### Page extract:
|---|
GM spuds found in GM-free supplies

12 January 2000

GM spuds found in ‘GM-free’ supplies

By Vicky Houchin

UK consumer groups fear that GM foods could enter the food chain by the back door after one of North Americas biggest potato processors discovered GM produce in non-GM consignments.

The company, McCains, discovered genetically modified potatoes had been delivered to its New Brunswick plant – despite growers assurances to the contrary, according to Frasers Potato Newsletter of Canada.

McCains had informed its suppliers last month that it would not use GM crops following growing opposition from North American consumers.

A spokeswoman for the UK Consumers Association said it was vital to make sure that what had happened in Canada must not be repeated in the UK.

But it would be impossible to police companies fully, other than by taking products off the shelf and testing, she said. “But tests are expensive so they cant do this to everything.”

There are already concerns in the UK that GM ingredients could be reaching the supermarket shelves and bypassing labelling requirements, claimed the association.

One recent case was brought that honey could be contaminated by pollen from GM crop trials.

But the government does not believe there are any health and safety problems, and no measures have been put in place, she said.

A spokesman for McCain confirmed that GM potatoes had been found in one of its factories, but would not say whether the deliveries were from professed non-GM growers.

The statement was issued following rumours that GM seed has been sold as non-GM following a slump in sales for GM products.

However, for the coming season, growers will be forced to supply non-GM potatoes from seed stock that is certified GM-free.

Leading GM company Monsanto denied that GM seed could be sold as conventional seed because all growers have to sign a contract with the company.

But a spokesman for the company acknowledged that Monsanto has no control after the seed is sold.

GM potato products are banned from supermarket shelves in the UK under EU rules.
|---|
### Supplied data:
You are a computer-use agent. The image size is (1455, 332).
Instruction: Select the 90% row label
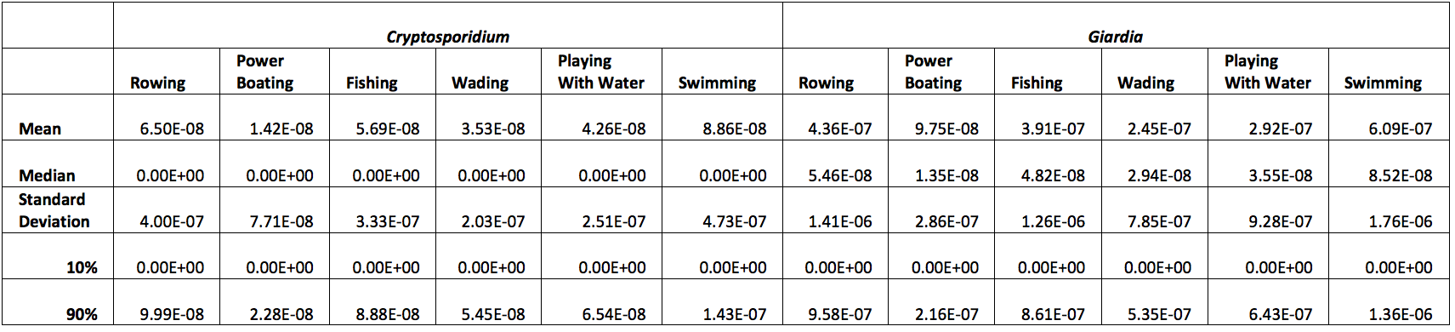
|---|
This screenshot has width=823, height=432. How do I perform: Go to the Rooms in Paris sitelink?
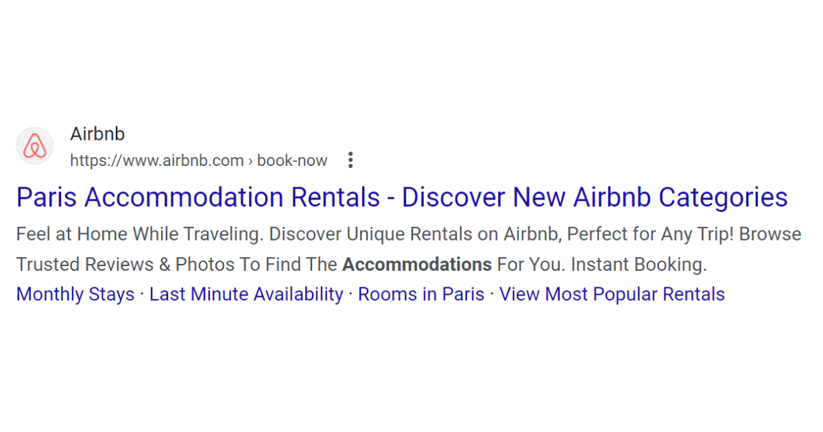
|---|
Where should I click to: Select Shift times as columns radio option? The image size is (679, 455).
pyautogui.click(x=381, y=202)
|---|
### Exercise prompt:
In the GM potato article, rewrite the paragraph beginning "The company, McCains, discovered" more briefly, keeping its main facts.

### Solution for this problem:
Canada's Fraser's Potato Newsletter reports that McCains found GM potatoes had been delivered to its New Brunswick plant, even though growers had promised otherwise.